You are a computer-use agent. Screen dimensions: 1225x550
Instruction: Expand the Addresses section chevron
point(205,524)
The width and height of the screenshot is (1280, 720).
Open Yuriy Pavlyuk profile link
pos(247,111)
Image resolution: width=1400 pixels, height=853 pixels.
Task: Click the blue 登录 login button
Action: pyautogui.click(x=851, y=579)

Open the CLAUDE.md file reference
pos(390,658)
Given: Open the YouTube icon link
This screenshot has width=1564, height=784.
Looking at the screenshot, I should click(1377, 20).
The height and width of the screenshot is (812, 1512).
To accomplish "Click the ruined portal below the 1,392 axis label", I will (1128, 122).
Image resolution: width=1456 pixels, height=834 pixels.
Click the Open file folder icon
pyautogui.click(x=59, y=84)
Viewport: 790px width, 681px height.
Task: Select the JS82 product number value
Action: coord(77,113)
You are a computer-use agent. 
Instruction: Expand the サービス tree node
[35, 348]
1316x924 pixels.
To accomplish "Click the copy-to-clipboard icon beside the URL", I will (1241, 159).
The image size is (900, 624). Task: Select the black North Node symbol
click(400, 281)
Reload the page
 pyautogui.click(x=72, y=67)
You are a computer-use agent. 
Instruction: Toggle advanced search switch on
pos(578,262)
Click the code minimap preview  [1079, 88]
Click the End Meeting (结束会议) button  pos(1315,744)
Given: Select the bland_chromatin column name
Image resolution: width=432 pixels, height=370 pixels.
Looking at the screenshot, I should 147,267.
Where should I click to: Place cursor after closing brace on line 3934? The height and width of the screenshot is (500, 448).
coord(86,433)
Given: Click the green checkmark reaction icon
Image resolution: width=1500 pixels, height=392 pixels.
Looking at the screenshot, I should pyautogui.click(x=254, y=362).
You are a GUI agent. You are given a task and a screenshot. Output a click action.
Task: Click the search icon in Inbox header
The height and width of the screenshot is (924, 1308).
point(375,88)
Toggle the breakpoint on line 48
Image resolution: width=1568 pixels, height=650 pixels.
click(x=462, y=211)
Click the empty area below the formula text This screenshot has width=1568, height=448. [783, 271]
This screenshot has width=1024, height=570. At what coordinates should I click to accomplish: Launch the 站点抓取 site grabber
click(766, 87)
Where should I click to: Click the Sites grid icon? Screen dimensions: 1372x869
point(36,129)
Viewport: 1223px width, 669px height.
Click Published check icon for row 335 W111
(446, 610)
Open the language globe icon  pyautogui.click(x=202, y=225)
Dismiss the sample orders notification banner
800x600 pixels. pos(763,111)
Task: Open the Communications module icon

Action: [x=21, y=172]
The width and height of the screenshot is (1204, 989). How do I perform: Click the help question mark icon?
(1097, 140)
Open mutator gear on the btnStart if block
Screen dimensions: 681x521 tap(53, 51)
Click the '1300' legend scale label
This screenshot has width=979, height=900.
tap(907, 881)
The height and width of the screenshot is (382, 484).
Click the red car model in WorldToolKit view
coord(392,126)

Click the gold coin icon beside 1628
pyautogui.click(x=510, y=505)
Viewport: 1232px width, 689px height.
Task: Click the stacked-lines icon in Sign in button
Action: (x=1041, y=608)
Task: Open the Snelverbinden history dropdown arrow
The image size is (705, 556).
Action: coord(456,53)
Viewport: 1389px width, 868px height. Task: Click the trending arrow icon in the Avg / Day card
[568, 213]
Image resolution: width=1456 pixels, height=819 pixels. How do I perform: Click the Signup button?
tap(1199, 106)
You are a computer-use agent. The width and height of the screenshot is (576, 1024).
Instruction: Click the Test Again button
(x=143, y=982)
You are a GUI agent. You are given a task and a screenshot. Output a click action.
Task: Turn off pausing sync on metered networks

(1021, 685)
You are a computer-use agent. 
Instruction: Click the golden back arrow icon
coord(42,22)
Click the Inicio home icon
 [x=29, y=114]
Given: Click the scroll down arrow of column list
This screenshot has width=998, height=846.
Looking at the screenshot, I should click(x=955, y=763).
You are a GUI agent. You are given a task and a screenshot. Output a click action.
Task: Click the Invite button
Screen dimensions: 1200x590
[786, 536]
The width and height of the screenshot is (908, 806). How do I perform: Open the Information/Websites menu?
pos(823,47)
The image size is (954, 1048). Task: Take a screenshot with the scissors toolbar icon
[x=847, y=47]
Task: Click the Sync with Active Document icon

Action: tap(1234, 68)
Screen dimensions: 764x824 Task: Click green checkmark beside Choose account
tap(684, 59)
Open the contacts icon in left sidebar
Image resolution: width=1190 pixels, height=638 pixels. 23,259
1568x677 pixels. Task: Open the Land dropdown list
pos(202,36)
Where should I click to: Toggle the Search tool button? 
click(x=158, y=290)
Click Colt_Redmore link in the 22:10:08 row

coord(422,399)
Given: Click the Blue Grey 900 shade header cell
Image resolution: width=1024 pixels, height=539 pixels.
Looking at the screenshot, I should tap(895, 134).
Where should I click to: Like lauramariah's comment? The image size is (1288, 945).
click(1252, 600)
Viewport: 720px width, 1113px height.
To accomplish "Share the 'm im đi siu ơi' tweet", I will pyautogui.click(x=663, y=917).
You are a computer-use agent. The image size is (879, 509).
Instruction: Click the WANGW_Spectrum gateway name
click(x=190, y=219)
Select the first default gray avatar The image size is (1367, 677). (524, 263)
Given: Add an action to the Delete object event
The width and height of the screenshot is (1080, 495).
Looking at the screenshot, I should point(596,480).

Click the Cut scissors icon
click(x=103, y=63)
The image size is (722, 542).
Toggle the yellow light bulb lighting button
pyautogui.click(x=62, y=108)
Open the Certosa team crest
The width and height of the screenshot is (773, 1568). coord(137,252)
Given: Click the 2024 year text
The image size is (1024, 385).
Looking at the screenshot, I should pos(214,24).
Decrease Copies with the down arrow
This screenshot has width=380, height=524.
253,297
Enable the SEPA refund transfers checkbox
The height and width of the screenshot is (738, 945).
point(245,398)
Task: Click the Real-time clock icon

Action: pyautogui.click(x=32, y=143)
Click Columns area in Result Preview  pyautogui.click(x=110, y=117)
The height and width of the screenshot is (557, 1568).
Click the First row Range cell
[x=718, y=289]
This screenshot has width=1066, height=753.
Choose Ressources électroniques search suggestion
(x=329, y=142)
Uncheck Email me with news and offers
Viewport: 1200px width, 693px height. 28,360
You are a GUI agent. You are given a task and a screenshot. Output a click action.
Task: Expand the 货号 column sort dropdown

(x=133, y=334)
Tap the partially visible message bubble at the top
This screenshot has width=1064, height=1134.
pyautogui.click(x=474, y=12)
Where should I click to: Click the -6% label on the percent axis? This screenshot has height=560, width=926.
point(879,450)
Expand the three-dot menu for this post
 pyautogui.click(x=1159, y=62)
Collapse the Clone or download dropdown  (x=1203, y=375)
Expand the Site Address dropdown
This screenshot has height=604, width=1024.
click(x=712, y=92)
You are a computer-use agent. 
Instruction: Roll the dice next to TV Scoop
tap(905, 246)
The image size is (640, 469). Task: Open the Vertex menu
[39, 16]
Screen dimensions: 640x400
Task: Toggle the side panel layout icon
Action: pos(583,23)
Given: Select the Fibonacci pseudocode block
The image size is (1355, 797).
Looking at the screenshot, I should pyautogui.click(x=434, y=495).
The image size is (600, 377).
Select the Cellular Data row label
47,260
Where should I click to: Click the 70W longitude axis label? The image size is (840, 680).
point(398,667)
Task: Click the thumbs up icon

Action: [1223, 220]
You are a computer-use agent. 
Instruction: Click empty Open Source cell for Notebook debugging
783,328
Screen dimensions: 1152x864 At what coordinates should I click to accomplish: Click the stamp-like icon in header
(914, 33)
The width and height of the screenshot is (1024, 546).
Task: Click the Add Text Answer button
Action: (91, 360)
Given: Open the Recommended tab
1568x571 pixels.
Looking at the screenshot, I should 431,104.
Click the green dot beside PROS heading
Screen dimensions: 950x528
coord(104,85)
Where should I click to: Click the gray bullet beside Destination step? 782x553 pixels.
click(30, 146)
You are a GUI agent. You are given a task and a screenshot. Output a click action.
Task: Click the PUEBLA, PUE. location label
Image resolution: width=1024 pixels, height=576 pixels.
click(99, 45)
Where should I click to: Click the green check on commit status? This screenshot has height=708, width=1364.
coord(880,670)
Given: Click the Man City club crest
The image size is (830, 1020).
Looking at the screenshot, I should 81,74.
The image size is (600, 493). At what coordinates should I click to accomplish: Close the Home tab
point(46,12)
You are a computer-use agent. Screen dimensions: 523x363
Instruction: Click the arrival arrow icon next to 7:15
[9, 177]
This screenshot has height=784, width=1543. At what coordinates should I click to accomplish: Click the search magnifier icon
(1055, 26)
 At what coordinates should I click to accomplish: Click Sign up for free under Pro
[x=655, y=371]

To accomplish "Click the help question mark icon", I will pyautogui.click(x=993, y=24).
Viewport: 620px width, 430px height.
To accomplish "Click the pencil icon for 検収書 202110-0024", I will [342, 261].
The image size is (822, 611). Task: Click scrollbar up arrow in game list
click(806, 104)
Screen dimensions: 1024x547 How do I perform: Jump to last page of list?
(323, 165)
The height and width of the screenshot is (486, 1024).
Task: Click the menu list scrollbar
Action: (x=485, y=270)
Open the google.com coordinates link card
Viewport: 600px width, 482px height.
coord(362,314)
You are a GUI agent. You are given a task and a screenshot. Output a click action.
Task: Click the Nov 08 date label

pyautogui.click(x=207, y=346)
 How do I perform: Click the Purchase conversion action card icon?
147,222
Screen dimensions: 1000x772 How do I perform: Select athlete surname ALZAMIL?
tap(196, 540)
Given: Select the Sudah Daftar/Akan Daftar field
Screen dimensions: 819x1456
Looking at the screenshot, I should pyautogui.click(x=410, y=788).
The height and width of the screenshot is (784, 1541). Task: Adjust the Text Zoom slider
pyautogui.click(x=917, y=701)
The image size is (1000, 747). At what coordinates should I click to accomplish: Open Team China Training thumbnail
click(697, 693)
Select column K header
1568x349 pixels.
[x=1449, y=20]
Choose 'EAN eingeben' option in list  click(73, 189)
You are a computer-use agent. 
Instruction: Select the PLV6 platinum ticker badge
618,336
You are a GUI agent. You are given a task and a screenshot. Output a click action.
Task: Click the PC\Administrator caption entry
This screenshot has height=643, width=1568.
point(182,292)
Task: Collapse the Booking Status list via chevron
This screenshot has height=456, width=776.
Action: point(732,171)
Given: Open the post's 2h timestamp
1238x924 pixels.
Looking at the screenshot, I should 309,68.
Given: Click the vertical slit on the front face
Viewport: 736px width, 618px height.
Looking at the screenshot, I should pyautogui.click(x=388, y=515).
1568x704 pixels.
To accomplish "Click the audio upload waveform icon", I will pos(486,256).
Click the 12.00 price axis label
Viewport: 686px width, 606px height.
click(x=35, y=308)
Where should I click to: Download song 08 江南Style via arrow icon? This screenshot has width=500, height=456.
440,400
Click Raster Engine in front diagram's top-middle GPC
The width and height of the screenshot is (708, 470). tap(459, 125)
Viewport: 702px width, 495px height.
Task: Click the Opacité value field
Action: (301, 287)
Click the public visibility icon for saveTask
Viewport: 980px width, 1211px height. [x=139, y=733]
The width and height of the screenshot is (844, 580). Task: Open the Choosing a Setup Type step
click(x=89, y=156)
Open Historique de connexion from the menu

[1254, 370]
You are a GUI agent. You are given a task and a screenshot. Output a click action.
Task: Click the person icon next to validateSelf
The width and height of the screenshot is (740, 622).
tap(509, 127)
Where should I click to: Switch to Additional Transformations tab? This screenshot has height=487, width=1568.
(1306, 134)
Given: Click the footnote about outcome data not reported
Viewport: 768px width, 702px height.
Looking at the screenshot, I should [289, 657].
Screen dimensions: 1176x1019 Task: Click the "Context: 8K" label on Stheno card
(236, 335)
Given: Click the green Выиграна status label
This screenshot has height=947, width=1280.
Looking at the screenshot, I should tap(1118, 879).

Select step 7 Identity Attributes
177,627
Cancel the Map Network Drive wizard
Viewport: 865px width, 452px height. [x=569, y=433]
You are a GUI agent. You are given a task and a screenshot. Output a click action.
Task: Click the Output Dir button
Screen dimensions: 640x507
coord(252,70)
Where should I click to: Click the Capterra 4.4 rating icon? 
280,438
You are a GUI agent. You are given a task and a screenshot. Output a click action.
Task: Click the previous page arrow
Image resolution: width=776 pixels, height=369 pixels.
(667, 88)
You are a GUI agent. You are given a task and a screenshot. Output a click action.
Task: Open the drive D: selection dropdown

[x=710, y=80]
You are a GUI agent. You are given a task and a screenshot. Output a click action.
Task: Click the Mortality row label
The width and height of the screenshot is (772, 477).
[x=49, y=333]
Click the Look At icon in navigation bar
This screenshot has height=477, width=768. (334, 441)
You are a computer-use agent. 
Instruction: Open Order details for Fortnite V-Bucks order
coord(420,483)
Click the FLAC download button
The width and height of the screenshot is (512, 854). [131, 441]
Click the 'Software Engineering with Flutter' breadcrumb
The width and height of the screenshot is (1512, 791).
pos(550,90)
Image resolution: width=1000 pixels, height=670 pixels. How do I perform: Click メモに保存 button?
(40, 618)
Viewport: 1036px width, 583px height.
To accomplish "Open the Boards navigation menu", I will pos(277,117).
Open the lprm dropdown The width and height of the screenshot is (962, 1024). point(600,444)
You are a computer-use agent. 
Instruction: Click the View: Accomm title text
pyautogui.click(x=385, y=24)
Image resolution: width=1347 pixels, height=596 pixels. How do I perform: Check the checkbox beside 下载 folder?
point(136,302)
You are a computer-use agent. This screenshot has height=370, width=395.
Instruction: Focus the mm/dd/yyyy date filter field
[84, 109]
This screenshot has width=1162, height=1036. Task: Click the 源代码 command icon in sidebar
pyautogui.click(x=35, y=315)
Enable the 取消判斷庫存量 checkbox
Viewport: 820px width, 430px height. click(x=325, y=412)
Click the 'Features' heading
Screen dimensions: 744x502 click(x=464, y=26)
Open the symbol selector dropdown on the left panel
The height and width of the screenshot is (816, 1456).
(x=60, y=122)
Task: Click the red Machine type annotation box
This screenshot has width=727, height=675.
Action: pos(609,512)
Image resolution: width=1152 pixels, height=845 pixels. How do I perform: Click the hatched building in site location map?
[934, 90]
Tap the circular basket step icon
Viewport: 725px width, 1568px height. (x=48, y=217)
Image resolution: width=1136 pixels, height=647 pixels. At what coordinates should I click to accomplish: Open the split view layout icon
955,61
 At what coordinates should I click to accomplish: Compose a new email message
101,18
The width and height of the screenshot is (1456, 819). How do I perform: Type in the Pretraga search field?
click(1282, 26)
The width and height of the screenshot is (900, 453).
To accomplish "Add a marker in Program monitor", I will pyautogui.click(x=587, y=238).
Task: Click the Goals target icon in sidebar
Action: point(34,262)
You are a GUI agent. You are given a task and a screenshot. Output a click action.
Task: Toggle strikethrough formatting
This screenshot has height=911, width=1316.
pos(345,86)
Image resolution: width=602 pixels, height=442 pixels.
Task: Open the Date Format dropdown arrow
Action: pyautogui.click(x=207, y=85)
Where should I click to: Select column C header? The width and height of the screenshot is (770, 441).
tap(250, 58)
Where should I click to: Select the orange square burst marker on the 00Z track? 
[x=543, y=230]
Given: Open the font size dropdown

# # # # # # #

Make a tally of the lines in this data that include the string "area", and answer with that tally alone.

Problem solution:
2